Authors: Charles Cumming
Wang had been in the process of taking an apple out of a bowl. His hand froze and he replaced the fruit, turning to face Joe. “Ansary is alive?” It was as if Joe had spoken of Wang’s son. Any lingering doubts he may have held about the wisdom of his decision to come to Beijing were dispelled in this moment.
“Alive and well and working in a Muslim restaurant in Shanghai. Given that he has suffered as much as anyone else at the hands of the Chinese, it seems logical to me that he might be involved in a plot to harm them.”
“What do you mean by that?” Wang’s question carried a false note. It was possible that he was testing the extent of Joe’s knowledge.
“Eight years ago, you told me that Ansary had been tortured in a Chinese prison. I suspect that he was one of the first people you turned to when the Americans engaged your services. You also mentioned a second man, a student of yours, Abdul Bary. I suspect that he, too, became instrumental in the struggle for an in de pen-dent Eastern Turkestan. Am I correct?”
Wang nodded admiringly. “You are not incorrect,” he replied. There was a sound outside the door. It would not have surprised Joe if uniformed officers of the PLA had suddenly burst into the room. He had exercised the minimum precaution in reaching Wang’s home and had acted with wild impulsiveness in seeking him out. But it was just an animal scratching around in the dusty passage outside. “I did not know that Ansary was still alive,” Wang said quietly. “We were once very close. It is true. But we have not spoken for a number of years. We had what you might describe as a falling out.”

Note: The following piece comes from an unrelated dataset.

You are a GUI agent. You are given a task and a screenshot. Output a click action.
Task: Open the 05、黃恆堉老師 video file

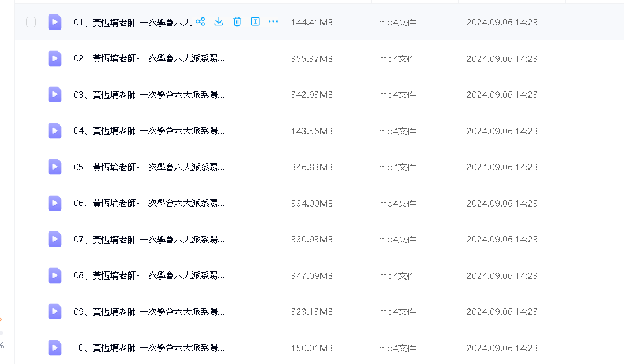coord(149,167)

“What sort of falling out?”
“It was the same with Abdul,” Wang continued. He was nervously scratching his arm. “They became radicalized after 9/11 and fell under the influence of a Uighur fighter named Ablimit Celil. They are not the men they once were. It is one of the unfortunate consequences of your war on terror that it obliges good men into alliances they would once have considered foolish. It becomes more important to fight the war than to fight the war for a meaningful purpose. Does that make sense to you?” Joe nodded. Wang brushed an insect from his sleeve. “I never trusted Celil,” he said. “I never liked him. He was the kind who was emboldened by the actions of al-Qaeda and who allowed the independence movement to be infiltrated by external elements. We had a fight, a series of arguments. I believed that they had lost sight of the cause for which we were all once fighting. You say that this cell has American backing?”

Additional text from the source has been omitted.